Hi, I’m River / Yuhe Liu, an M.Eng. student in Computer Science and Technology at Tsinghua University.
My recent work focuses on LLM evaluation, AIOps benchmarks, RAG & Agent pipelines, and domain-specific AI systems. I care about turning messy real-world operations knowledge into evaluation data, benchmarks, and deployed systems that can be used by engineers.
Research & Projects
- AIOps and LLM evaluation. I work on benchmarks and evaluation methods for IT operations, including OpsEval and Eagle.
- Applied LLM systems. I have built or contributed to RAG/Agent-based benchmark generation, AIOps model evaluation, log-analysis evaluation, and telecom-domain model adaptation.
- Earlier research. I also worked on skeleton-based action recognition and domain adaptation, including Skeleton-CutMix.
Selected Publications
- Eagle: Leveraging Operations Documents for Comprehensive Benchmark Question Generation - FSE 2026 Industry.

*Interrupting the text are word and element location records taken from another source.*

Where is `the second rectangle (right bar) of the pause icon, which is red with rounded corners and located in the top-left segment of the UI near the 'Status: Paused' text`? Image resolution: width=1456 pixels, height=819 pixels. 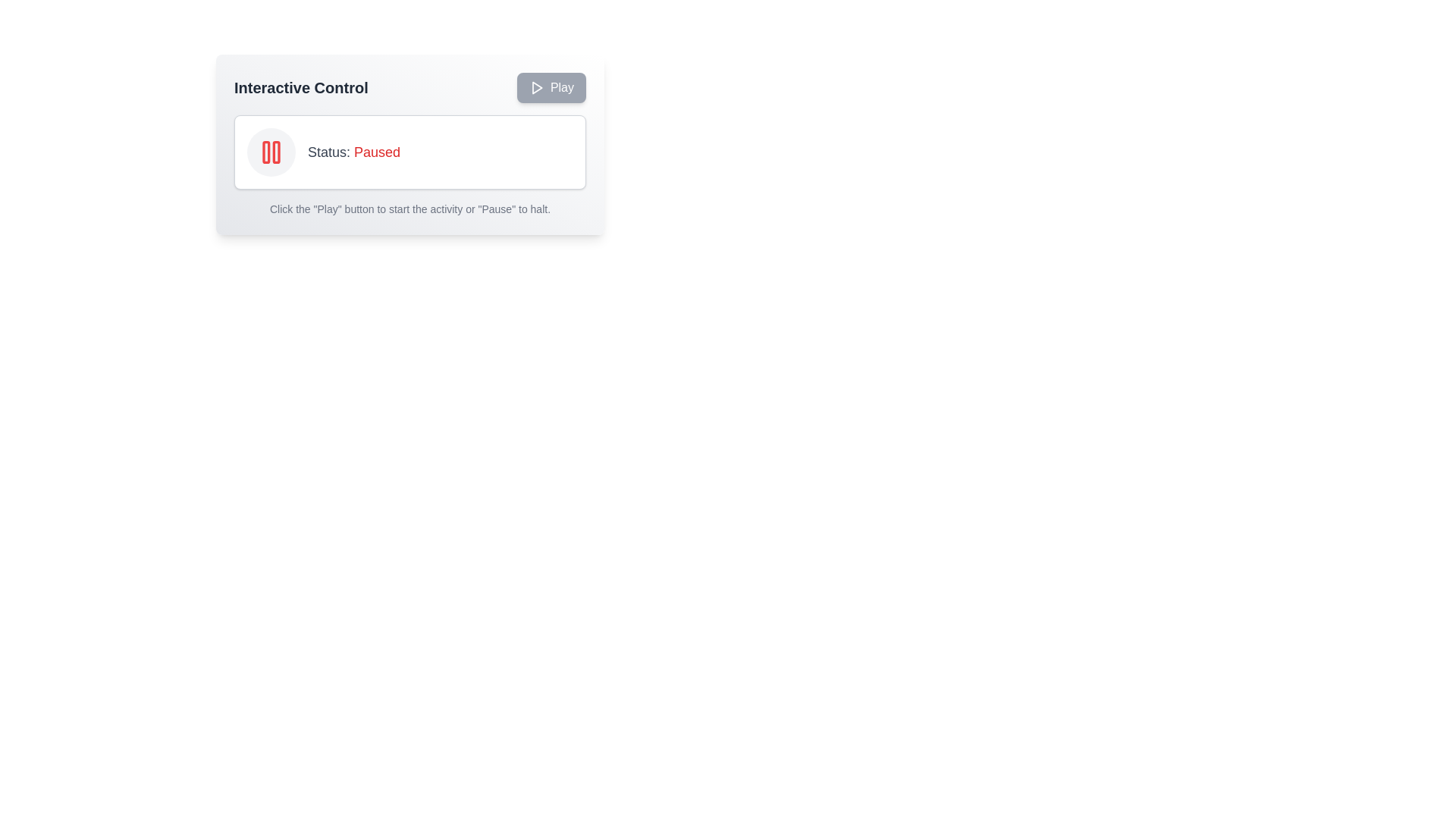 the second rectangle (right bar) of the pause icon, which is red with rounded corners and located in the top-left segment of the UI near the 'Status: Paused' text is located at coordinates (276, 152).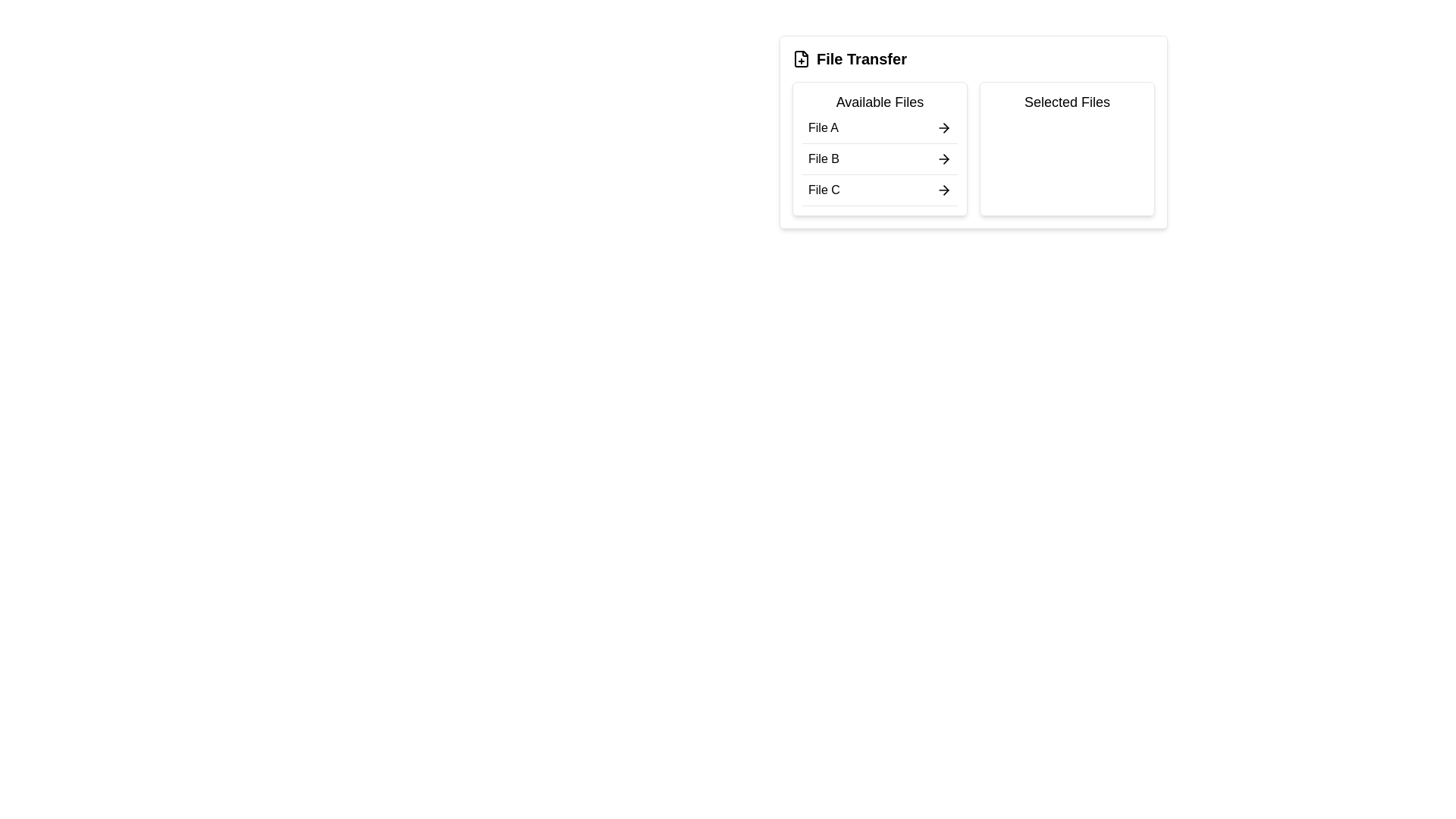  Describe the element at coordinates (800, 58) in the screenshot. I see `the icon depicting a file with a plus sign, located to the left of the 'File Transfer' text` at that location.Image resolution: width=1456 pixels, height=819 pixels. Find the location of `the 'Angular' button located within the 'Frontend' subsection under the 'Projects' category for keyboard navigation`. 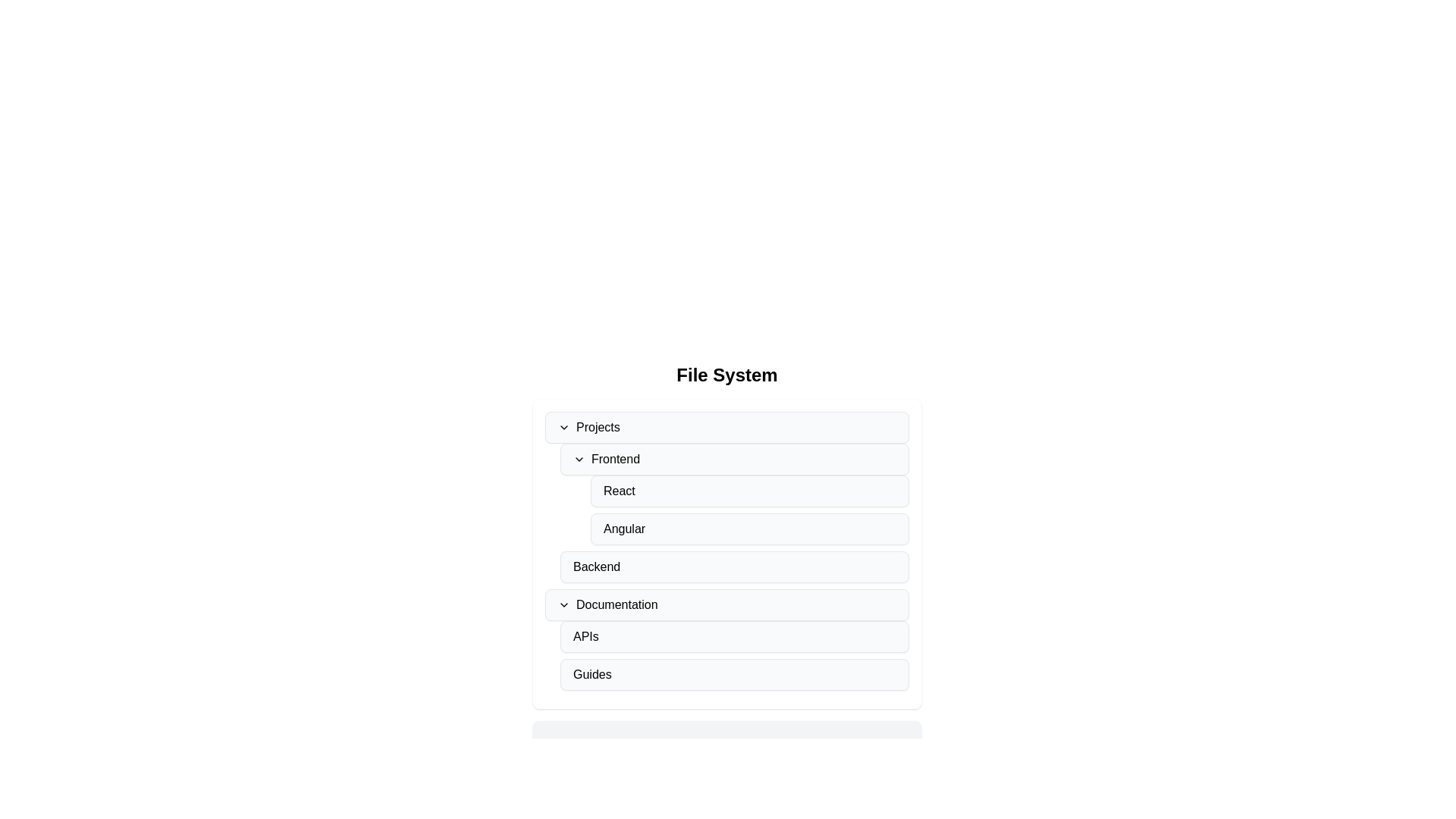

the 'Angular' button located within the 'Frontend' subsection under the 'Projects' category for keyboard navigation is located at coordinates (749, 529).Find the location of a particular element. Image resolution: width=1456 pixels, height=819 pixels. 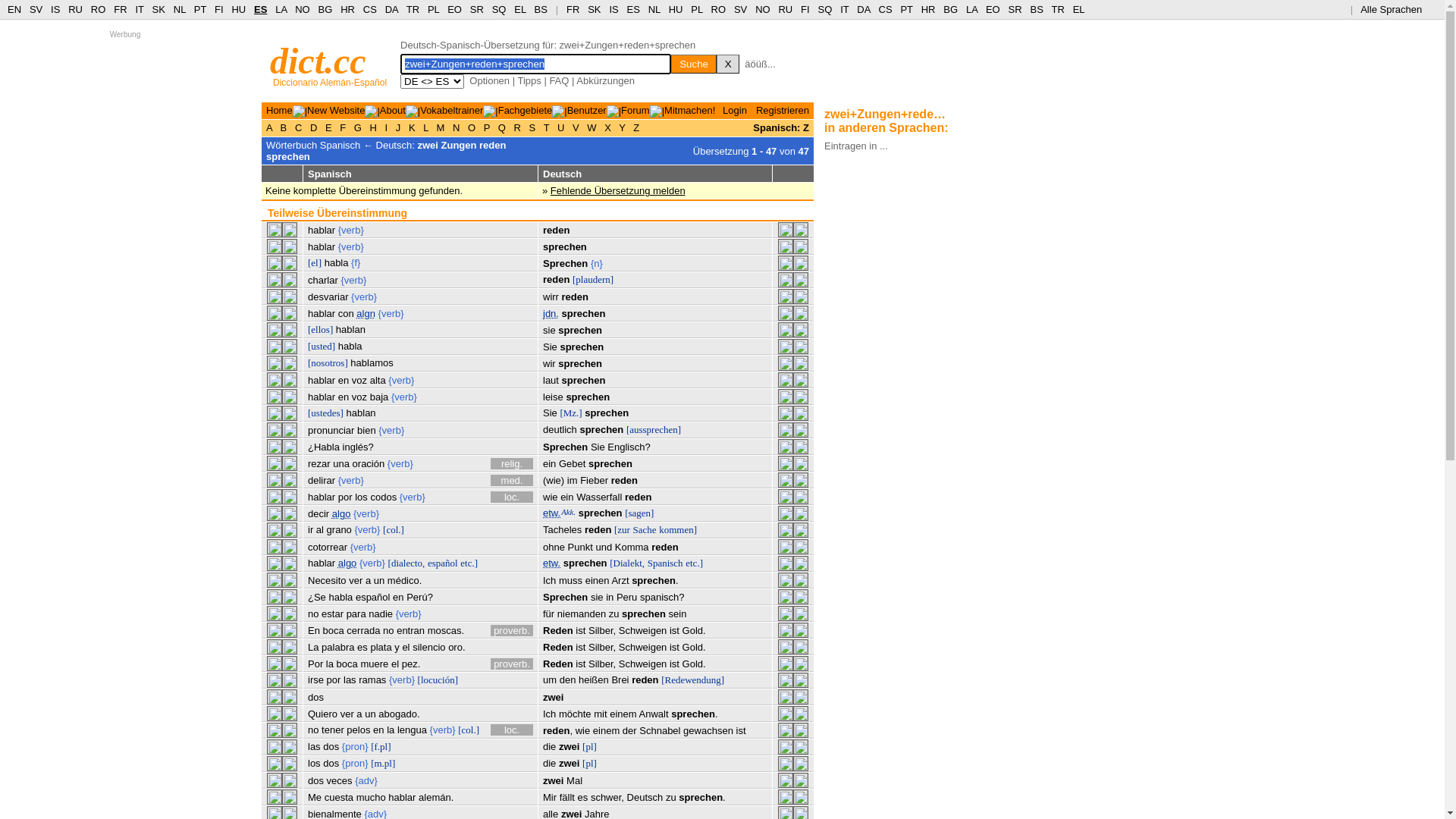

'FI' is located at coordinates (218, 9).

- OpsEval: A Comprehensive Benchmark Suite for Evaluating Large Language Models’ Capability in IT Operations Domain - FSE 2025.
- TechSupportEval: An Automated Evaluation Framework for Technical Support Question Answering - IJCNN 2025.
- Skeleton-CutMix: Mixing Up Skeleton with Probabilistic Bone Exchange for Supervised Domain Adaptation - IEEE Transactions on Image Processing, 2023.
For a fuller academic profile and CV, see lyh.river9.top. This blog is where I keep technical notes, project logs, and occasional experiments outside the formal CV.